» **What the task asks**
Which lines of the listing below contain the word "back"? Return them.

Segment Start: Working data

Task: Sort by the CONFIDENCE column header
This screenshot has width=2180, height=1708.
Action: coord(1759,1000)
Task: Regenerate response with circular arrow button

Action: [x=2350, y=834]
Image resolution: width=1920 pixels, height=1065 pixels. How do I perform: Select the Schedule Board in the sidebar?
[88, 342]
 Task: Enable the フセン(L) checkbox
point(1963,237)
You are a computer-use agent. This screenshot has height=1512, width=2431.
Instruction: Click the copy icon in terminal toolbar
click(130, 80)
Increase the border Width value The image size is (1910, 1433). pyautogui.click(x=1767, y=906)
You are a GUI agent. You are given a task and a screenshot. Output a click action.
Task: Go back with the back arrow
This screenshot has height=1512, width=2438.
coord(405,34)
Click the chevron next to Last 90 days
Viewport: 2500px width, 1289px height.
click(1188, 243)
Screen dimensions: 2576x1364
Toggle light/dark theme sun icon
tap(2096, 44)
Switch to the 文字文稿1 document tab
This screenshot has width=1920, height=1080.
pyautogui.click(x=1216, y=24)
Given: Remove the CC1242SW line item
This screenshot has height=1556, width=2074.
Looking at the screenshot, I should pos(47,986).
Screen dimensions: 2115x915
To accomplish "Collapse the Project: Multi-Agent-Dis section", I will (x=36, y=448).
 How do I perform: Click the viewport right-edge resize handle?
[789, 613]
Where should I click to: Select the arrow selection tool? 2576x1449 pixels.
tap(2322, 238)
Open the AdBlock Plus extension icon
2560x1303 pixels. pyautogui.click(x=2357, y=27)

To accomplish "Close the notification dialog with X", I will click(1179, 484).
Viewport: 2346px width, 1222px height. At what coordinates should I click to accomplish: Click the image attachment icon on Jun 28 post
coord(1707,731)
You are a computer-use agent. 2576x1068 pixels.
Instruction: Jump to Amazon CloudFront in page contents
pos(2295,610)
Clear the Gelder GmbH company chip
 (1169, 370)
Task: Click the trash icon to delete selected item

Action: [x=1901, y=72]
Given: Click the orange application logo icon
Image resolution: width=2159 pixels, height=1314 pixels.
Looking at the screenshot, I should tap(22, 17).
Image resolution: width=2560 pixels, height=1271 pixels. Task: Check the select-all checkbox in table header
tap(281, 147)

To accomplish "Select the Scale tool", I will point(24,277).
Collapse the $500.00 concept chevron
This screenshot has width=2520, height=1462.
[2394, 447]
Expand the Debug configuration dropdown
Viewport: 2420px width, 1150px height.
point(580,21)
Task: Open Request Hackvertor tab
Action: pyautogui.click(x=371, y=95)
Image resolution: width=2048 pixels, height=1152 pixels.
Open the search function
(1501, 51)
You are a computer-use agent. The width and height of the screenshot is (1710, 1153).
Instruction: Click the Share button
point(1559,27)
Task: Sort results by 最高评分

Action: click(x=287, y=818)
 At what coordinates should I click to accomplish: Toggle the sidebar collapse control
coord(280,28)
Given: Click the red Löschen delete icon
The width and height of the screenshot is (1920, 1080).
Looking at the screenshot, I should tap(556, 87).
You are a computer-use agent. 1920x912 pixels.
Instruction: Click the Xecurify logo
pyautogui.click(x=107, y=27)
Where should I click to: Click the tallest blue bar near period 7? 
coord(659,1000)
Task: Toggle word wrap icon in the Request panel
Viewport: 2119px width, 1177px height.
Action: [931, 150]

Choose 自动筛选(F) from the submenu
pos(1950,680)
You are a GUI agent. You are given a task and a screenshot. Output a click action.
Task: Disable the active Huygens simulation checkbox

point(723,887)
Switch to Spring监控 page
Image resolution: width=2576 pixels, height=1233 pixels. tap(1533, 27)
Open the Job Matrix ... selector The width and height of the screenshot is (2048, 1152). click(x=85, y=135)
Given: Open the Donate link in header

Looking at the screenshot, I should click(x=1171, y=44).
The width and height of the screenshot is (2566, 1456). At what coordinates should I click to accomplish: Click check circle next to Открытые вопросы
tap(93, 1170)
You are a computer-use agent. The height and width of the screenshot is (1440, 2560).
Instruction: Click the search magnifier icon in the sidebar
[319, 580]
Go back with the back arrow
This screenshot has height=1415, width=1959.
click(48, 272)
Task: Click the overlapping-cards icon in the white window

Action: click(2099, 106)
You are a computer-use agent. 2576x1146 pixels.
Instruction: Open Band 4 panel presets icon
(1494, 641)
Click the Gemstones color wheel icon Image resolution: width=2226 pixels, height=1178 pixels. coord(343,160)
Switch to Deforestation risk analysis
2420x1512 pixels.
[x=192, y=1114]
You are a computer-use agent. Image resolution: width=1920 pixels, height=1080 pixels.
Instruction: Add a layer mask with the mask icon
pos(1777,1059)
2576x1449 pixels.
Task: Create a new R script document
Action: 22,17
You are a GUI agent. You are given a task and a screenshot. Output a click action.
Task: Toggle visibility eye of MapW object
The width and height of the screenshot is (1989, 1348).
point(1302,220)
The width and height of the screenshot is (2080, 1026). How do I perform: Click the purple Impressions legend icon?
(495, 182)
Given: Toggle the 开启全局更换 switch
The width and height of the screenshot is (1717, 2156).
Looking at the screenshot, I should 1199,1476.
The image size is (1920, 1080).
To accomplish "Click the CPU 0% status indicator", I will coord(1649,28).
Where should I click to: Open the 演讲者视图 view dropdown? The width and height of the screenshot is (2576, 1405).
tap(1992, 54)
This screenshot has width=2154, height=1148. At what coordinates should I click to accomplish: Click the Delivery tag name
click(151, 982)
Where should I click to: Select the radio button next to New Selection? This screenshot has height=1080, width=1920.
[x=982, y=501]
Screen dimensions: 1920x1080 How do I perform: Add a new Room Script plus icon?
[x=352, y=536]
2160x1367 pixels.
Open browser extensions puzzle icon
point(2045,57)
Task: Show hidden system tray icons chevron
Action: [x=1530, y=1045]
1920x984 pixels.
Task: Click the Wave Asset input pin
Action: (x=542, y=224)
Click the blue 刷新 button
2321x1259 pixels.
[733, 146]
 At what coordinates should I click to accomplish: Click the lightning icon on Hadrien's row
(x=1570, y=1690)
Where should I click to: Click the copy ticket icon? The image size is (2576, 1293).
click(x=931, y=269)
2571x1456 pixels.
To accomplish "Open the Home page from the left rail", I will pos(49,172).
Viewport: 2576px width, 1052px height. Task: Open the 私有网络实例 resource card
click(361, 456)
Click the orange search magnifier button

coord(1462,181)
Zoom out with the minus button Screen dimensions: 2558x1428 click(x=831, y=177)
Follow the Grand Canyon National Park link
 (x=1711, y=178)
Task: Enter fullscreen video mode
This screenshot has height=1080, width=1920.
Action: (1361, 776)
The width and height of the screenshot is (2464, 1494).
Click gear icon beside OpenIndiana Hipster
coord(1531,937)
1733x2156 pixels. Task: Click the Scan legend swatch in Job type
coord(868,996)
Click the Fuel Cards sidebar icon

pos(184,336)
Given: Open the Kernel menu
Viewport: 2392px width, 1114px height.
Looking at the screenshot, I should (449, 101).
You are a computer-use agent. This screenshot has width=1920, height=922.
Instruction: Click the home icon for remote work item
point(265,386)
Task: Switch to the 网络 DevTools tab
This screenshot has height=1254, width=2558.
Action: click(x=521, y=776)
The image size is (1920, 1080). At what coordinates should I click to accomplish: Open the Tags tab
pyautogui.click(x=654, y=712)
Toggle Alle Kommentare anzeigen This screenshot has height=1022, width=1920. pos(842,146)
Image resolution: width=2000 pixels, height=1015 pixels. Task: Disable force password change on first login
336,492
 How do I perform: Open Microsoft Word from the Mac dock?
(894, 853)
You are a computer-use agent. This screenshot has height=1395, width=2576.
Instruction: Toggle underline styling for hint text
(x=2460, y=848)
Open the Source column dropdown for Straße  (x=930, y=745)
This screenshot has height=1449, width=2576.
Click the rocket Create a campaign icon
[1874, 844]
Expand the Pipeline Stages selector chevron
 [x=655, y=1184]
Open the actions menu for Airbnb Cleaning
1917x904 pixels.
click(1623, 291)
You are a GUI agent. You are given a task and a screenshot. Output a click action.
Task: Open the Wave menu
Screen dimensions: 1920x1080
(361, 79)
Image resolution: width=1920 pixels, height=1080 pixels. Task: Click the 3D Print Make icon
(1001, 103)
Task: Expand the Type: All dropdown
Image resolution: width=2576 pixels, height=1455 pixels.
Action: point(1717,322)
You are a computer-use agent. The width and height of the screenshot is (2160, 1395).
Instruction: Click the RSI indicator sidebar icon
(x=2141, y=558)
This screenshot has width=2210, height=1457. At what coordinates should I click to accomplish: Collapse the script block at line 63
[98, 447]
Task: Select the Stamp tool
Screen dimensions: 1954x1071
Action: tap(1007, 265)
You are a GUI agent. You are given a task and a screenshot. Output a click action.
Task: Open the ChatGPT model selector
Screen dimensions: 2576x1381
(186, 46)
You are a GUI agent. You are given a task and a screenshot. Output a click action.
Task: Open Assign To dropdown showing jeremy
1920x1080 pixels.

Segment End: Working data

» **Result**
Task: Go back with the back arrow
Go back with the back arrow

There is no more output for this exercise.